There are many consequences of cuts, however, that cannot be solved by these measures—no shocker there. The school’s social worker, who conducted one-on-ones with students and was “really, really good with kids,” was fired due to budget cuts, Jackson said. Now, she continued, there is going to be a regional social worker who comes in for one and a half days during the week, but “kids need these services every day.” While the school’s social worker is not present on the other days of the week, the children’s issues still are.
The concept of these constant budget cuts is hard for many families with students in the CPS system to grapple with. “These are the kids that are going to be in charge of our future,” said Jackson. “Why not invest in them so that they can get the proper tools and education they need so that they can lead? To take away these aspects of their education is not only setting them up for failure, but setting us up for failure.”
Gale is just one school out of hundreds of schools that has faced, and is still confronting, budget cuts that lead to the eradication of countless programs. Corliss High School in Pullman, on the South Side, had a budget reduction of about $300,000 this fiscal year due to last February’s per-pupil spending cuts. This “limits the number of extracurricular activities a school might be able to offer students," said the school’s principal, Leonard Harris, according to a Chicago Tribune article. Even with CPS providing about $8 million in “program support funds” to help underutilized schools, budgetary constraints still cause schools, like Corliss, to make extreme cuts.
CPS officials’ announcement last week that they are freezing half of schools’ discretionary funds has only made the situation worse.

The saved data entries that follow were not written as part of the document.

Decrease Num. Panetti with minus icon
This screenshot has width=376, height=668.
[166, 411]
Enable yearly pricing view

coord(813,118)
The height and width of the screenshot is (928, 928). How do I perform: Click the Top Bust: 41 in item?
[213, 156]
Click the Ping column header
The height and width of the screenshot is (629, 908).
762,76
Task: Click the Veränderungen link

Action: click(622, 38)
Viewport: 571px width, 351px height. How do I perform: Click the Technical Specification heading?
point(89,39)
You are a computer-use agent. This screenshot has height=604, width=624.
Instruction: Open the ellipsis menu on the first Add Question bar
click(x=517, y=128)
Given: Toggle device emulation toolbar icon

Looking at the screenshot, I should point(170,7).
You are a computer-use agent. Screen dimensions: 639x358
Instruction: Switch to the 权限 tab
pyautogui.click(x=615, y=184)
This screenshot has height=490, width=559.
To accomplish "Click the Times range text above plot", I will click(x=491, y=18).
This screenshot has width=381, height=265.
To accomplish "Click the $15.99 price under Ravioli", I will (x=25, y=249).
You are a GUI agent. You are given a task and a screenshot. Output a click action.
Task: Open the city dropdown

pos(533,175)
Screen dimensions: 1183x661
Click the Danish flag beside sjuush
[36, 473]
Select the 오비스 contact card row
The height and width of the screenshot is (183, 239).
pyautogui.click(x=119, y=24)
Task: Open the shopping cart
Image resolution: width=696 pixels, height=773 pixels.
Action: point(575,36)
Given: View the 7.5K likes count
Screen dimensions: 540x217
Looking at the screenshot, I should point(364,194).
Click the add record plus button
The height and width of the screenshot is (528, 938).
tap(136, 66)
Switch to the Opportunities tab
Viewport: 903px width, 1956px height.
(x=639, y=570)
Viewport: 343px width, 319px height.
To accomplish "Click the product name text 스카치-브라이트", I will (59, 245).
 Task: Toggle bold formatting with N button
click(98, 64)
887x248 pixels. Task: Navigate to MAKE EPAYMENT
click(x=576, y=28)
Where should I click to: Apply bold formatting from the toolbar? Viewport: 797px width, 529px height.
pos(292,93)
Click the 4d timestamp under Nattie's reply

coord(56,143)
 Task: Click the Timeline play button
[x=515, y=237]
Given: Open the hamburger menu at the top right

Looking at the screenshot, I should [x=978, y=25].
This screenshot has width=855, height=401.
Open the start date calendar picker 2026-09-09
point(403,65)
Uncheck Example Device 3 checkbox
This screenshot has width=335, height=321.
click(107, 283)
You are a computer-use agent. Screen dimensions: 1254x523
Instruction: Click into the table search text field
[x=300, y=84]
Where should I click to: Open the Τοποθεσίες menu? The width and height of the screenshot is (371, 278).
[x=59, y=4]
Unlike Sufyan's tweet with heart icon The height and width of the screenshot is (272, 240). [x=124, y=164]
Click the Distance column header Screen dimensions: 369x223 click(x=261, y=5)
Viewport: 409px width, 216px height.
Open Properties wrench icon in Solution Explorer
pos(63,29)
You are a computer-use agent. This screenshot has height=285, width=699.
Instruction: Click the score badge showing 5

This money is used to buy textbooks and technology, and to fund after-school programs, field trips and hourly staff, according to DNAinfo.
Pilsen schools are being hit especially hard by this $46 million cut across CPS, as schools in Pilsen’s 25th Ward have lost more than $7 million just this year, according to parents and education advocates. One parent, who has a daughter with special needs, said her child only has a special education teacher twice a week because the school cannot afford a full-time special education teacher, and the student’s grades have dropped from As to Fs as a result of this, she said, according to ABC7.
Drive up north to Logan Square, and there are schools suffering from $1 million emergency mid-year budget cuts (DNAinfo). Reminder: Chase, populated by mostly low-income Hispanic students, has already lost its art and music teacher and all after-school programs. Darwin Elementary School, with an 86-percent Hispanic student body and 81-percent poor student body, must let go of its reading and math extra-help aides (Chicago Sun-Times).
To harp on the connection between socioeconomic status, school programs and budget cuts once more (for now): Ivan Rice noticed all of these factors come into play during his time at CPS. Despite becoming more “clever” when applying for grants, the three schools he worked at on the South Side “all had a sort of lack of extracurriculars; there was a very small arts program, if anything, and their athletic facilities, to the extent that they had them, were not up-to-date…they just didn’t have as many programs offered, not as many physical resources, I don’t know that any of those schools had a dedicated computer lab,” he said. “The economic struggles of the [schools’] surrounding community were apparent.”